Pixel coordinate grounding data
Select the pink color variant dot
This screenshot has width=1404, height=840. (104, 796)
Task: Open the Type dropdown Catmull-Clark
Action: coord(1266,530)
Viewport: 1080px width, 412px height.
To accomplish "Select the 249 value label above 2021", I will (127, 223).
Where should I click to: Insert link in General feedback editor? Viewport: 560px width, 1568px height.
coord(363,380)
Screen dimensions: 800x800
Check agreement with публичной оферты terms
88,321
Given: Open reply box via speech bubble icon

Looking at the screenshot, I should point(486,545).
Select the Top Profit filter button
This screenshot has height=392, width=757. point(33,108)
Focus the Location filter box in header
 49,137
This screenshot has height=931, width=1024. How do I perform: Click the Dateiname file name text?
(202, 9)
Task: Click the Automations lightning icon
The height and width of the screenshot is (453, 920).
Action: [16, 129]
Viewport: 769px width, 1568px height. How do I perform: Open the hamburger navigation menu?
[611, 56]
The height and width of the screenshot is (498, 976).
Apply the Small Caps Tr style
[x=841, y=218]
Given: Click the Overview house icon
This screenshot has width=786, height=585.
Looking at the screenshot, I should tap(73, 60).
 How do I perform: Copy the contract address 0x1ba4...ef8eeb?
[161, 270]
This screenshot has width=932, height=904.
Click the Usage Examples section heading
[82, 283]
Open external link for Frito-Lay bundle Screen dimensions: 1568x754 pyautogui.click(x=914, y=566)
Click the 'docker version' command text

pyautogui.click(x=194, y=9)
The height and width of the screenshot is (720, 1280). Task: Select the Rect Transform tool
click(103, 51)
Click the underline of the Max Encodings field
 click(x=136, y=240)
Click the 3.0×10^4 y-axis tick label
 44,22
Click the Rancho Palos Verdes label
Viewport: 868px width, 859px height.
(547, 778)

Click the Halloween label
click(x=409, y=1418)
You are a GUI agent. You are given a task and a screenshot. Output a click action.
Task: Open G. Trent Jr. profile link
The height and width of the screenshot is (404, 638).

(TASK DETAILS):
However many lines the data holds, return each one exactly.

(REPLY TO THE EXERCISE):
Select the pink color variant dot
This screenshot has width=1404, height=840. (104, 796)
Task: Open the Type dropdown Catmull-Clark
Action: coord(1266,530)
Viewport: 1080px width, 412px height.
To accomplish "Select the 249 value label above 2021", I will (127, 223).
Where should I click to: Insert link in General feedback editor? Viewport: 560px width, 1568px height.
coord(363,380)
Screen dimensions: 800x800
Check agreement with публичной оферты terms
88,321
Given: Open reply box via speech bubble icon

Looking at the screenshot, I should point(486,545).
Select the Top Profit filter button
This screenshot has height=392, width=757. point(33,108)
Focus the Location filter box in header
 49,137
This screenshot has height=931, width=1024. How do I perform: Click the Dateiname file name text?
(202, 9)
Task: Click the Automations lightning icon
The height and width of the screenshot is (453, 920).
Action: [16, 129]
Viewport: 769px width, 1568px height. How do I perform: Open the hamburger navigation menu?
[611, 56]
The height and width of the screenshot is (498, 976).
Apply the Small Caps Tr style
[x=841, y=218]
Given: Click the Overview house icon
This screenshot has width=786, height=585.
Looking at the screenshot, I should tap(73, 60).
 How do I perform: Copy the contract address 0x1ba4...ef8eeb?
[161, 270]
This screenshot has width=932, height=904.
Click the Usage Examples section heading
[82, 283]
Open external link for Frito-Lay bundle Screen dimensions: 1568x754 pyautogui.click(x=914, y=566)
Click the 'docker version' command text

pyautogui.click(x=194, y=9)
The height and width of the screenshot is (720, 1280). Task: Select the Rect Transform tool
click(103, 51)
Click the underline of the Max Encodings field
 click(x=136, y=240)
Click the 3.0×10^4 y-axis tick label
 44,22
Click the Rancho Palos Verdes label
Viewport: 868px width, 859px height.
(547, 778)

Click the Halloween label
click(x=409, y=1418)
You are a GUI agent. You are given a task and a screenshot. Output a click action.
Task: Open G. Trent Jr. profile link
The height and width of the screenshot is (404, 638).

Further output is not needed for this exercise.